One of the most valuable assets any company has is its brand. That’s no secret among those in the marketing world, which is why there’s always a bit of surprise when a brand goes off brand.
Let’s Talk Brand
First of all, a quick primer on the concept of brand. There are many definitions out there to be sure; one of my favorites comes from advertising great David Ogilvy, who long ago penned a brand is “The intangible sum of a product’s attributes: its name, packaging, and price, its history, its reputation, and the way it’s advertised.” Another comes from Ann Handley: “Brand is the image people have of your company or product.”

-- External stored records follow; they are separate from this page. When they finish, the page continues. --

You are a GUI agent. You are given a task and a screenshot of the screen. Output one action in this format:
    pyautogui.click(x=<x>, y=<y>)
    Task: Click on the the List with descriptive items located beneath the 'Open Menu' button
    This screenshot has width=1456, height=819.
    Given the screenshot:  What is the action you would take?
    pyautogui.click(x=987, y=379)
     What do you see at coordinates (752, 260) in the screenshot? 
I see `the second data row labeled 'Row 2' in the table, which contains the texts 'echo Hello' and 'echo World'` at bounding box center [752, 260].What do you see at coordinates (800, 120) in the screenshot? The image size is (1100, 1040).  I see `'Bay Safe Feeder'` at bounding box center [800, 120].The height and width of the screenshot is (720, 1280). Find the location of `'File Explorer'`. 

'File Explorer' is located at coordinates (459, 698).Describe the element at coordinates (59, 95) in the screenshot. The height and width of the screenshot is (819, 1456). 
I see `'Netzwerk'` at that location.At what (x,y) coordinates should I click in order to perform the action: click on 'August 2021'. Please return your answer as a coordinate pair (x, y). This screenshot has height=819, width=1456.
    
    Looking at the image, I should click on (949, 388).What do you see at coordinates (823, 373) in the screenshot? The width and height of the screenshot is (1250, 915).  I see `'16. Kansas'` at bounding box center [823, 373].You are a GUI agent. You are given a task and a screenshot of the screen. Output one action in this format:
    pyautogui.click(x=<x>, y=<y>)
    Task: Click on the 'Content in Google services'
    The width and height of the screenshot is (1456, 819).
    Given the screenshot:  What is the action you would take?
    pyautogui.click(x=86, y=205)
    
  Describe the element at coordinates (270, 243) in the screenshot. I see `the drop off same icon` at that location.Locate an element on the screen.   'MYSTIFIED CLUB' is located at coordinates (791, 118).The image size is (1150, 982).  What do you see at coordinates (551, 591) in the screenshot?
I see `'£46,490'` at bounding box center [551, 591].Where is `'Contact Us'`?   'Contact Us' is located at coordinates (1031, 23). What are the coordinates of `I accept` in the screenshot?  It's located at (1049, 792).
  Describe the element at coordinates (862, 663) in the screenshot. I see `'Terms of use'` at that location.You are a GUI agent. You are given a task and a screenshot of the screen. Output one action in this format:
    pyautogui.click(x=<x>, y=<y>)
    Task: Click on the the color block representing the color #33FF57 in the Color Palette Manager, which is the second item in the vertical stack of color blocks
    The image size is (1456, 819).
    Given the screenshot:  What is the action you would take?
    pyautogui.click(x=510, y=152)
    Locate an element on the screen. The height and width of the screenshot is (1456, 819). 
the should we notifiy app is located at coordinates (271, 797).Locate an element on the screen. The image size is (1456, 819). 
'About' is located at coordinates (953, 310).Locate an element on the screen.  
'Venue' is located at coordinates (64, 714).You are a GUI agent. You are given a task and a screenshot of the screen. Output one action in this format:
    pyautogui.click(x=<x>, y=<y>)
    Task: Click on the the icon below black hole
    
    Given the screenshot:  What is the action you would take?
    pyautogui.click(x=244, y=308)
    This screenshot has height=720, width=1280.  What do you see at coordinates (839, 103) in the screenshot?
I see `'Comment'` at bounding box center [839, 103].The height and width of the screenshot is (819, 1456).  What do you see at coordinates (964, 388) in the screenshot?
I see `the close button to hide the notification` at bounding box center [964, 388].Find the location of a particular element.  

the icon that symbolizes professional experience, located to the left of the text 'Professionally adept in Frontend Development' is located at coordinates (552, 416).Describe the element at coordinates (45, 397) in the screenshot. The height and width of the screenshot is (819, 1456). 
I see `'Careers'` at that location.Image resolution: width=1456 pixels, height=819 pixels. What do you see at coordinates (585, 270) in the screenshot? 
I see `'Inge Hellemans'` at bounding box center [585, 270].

One of the most remarkable brand “builds” in my mind was that of Dos Equis. Prior to the launch of its “Most Interesting Man in the World” campaign in 2006, I’d never even heard of the product. Now I have to give a disclaimer here that I don’t actually drink beer; however, I was certainly familiar with other campaigns from Budweiser, Coors, Corona and Heineken (which owns Dos Equis.) Within the first year the ads began to run, with its “don’t always, but when I do” messaging however, Dos Equis was, in my mind, leading the pack when it came to brand recognition.
What attracted me to it? Certainly, the combination of storytelling, wit and improbability made it memorable. The not-quite-old, not-quite-young face and sophistication of actor Jonathan Goldsmith was compelling. Even the carefully paced voice overs drew me in–although one of my personal favorites lacked the voice over:
The campaign’s success unsurprisingly gave rise to imitation (along with a dizzying number of memes). But recently one such copycat campaign has caused me to shake my head. Why? Because it was done by a more than century-old national brand, and its attempt to be “cool” makes it only seem all-the-more desperate.
I give you Lee Jeans “The Lee Man”:
Notice anything familiar? If you don’t, I’ll be surprised.
When the new spots rolled out, AdAge reported that the new ads were a throwback to the founder’s view of a “can-do” lifestyle. They quotes VF-Cor’s VP of marketing, Kim Yates, “There’s this playfulness, an unpretentious nature of who we are that’s always been there in the humorous way we approach the consumer and we wanted to bring that back.”
The problem is that there is nothing remotely similar to the Lee brand of past years in this new campaign. It also seems outdated, even though it’s a new campaign. It is equal parts laughable and sad that GSD&M, the agency which has created stellar work for Walgreens, Southwest Airlines and the US Air Force, also created these ads. In fact, I can’t help but wonder if these ads were the folks at Lee dictating “we want do the Dos Equis ads but with denim” and essentially not giving GSD&M any real choice. (Yes, I’ve seen these types of scenarios firsthand).
3 Important Brand Lessons
So what’s the takeaway here? Here are 3 primary branding lessons I’ve been reminded of as I’ve watched the latest Lee Jeans campaign:
- Be authentic to who YOU are as a brand. You can be clever, you can use humor, you can tell you story in a myriad of ways…but make sure it’s really you. This ensures that your current customers aren’t left questioning where their brand of choice went while still allowing you to attract new customers.
- Be original. Don’t get me wrong–you can always take inspiration from what’s happening around you. The danger lies in going from inspiration to outright imitation.
- Bridge changes in your brand one step at a time. One gentleman I have the opportunity to work with often shares that “evolution is often better than revolution” and I absolutely agree with him. If you want to move in a direction with your marketing, take the steps needed to get there. Don’t just jump from one message to another without some sort of transition to help everyone move with you.
Now perhaps I’m wrong, and Lee Jeans will become the new Dos Equis; only time will tell. But my guess is that this campaign will eventually be replaced by something that’s a little more true to the brand they’ve been building since 1889. In my mind, that’s a good thing. Because I don’t always write about brands, but when I do, I want them to be good ones.